SWEDISH SODA BREAD
This Swedish take on Irish soda bread from my friend and nutrition educator, Nina Le Page, is quite dense but healthy and very delicious. Be sure to soak the wheat berries the night before you are going to make the bread o just omit them.
Makes one loaf
- 1 1/2 cups whole wheat flour
- 1 cup dark rye flour
- 1 cup spelt flour
- 1 cup quick cooking oats (oat flakes)
- 3/4 cup oat bran
- 1/2 cup sunflower seeds (shelled)
- 1/2 cup wheat bran
- 2 tsp kosher salt
- 1 tbsp baking soda
- 1/2 cup molasses
- 3 cups buttermilk
- 1/2 cup soft wheat kernels, soaked overnight
- 3/4 cup dried fruit (raisins, cranberries, apricots and figs
- 1/2 cup chopped walnuts - optional
- In a large bowl combine whole wheat flour with rye flour, spelt flour, oats, oat bran, sunflower seeds, wheat bran, salt and baking soda.
- In another large bowl combine molasses with buttermilk.
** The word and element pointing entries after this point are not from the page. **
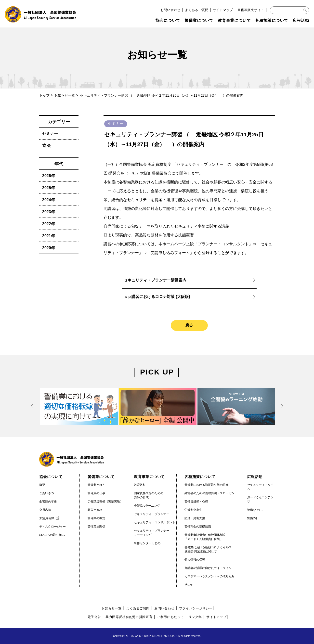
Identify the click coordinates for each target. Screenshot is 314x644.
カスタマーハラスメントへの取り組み (210, 576)
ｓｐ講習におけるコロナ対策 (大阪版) (157, 296)
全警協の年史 (48, 502)
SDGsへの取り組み (52, 535)
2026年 (48, 176)
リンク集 (195, 617)
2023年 (48, 212)
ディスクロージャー (52, 526)
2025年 (48, 188)
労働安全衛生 (193, 510)
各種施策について (272, 20)
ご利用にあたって (170, 617)
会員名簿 (45, 510)
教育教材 (140, 485)
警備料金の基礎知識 (198, 526)
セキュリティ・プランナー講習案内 (155, 280)
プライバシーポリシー (196, 608)
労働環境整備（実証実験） (105, 502)
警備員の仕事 (96, 493)
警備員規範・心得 (196, 502)
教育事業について (234, 20)
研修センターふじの (147, 543)
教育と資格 (95, 510)
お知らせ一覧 (65, 95)
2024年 (48, 200)
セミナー (50, 134)
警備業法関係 (96, 526)
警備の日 (253, 518)
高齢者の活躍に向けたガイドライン (208, 568)
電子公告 (94, 617)
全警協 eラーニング (147, 506)
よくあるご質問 (197, 10)
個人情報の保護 (195, 560)
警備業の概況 (96, 518)
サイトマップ (223, 10)
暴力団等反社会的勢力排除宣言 (129, 617)
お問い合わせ (170, 10)
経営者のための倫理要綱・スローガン (210, 493)
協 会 (46, 146)
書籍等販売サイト (251, 10)
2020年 (48, 248)
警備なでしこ (256, 510)
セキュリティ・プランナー (152, 514)
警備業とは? (96, 485)
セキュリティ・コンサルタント (154, 522)
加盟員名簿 (46, 518)
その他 (189, 584)
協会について (168, 20)
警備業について (199, 20)
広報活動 (301, 20)
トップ (44, 95)
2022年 (48, 224)
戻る (189, 325)
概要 (42, 485)
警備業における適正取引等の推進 (206, 485)
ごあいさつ (46, 493)
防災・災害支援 (195, 518)
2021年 (48, 236)
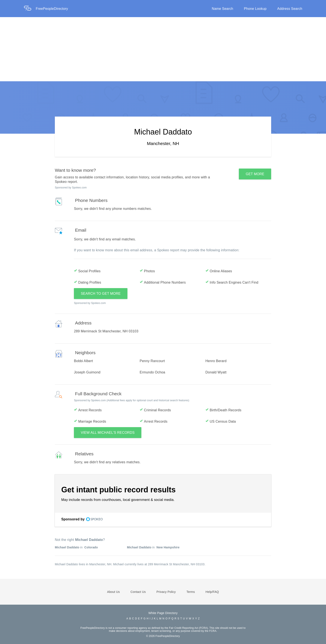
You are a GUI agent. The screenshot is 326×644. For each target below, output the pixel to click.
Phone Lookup (255, 8)
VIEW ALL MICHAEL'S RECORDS (108, 432)
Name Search (223, 8)
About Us (113, 592)
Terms (191, 592)
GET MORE (255, 174)
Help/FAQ (212, 592)
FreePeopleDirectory (52, 8)
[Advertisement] (163, 49)
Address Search (290, 8)
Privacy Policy (166, 592)
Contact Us (138, 592)
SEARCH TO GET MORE (101, 294)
Slowly blend in the dry ingredients. You may need a bit more buttermilk. The dough should be moist and not at all dry. Add wheat berries, dried fruit and walnuts if using.
- Pour batter into a lightly oiled large loaf pan (or two smaller ones) and bake in a preheated 350F oven for one hour or longer or until cooked through. Cool before slicing.